→ Activity:
In the following material, identify every line holding the string "post" and return it.

→ Data to use:
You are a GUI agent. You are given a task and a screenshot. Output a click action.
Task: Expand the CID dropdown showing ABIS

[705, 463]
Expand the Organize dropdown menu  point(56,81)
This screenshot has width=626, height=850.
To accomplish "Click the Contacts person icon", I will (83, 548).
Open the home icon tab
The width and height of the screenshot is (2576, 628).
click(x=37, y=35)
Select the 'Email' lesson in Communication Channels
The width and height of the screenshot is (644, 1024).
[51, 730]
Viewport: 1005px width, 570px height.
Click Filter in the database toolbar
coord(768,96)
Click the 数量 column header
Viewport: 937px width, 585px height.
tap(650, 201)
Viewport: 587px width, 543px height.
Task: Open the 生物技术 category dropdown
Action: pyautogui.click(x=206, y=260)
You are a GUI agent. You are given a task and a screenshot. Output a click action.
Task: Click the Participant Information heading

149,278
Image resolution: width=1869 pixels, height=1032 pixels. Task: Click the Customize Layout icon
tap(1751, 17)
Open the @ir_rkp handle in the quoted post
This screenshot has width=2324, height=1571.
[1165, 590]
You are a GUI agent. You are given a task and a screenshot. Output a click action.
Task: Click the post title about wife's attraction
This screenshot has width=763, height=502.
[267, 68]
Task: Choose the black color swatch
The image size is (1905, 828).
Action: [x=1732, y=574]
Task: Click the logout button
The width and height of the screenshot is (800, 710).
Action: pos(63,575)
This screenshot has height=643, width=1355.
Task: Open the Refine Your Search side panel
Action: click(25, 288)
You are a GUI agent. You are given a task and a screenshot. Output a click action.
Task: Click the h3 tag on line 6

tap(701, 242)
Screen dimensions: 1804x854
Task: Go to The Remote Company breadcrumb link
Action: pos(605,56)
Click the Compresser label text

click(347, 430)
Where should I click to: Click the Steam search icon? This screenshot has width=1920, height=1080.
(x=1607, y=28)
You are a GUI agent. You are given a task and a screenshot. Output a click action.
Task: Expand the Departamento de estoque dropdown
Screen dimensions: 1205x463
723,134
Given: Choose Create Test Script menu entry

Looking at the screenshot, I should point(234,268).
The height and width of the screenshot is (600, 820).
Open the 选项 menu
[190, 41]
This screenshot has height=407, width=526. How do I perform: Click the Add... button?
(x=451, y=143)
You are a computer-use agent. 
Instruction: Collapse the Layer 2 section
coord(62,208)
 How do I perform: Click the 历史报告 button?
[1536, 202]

→ Answer to this problem:
Open the @ir_rkp handle in the quoted post
Task: Click the post title about wife's attraction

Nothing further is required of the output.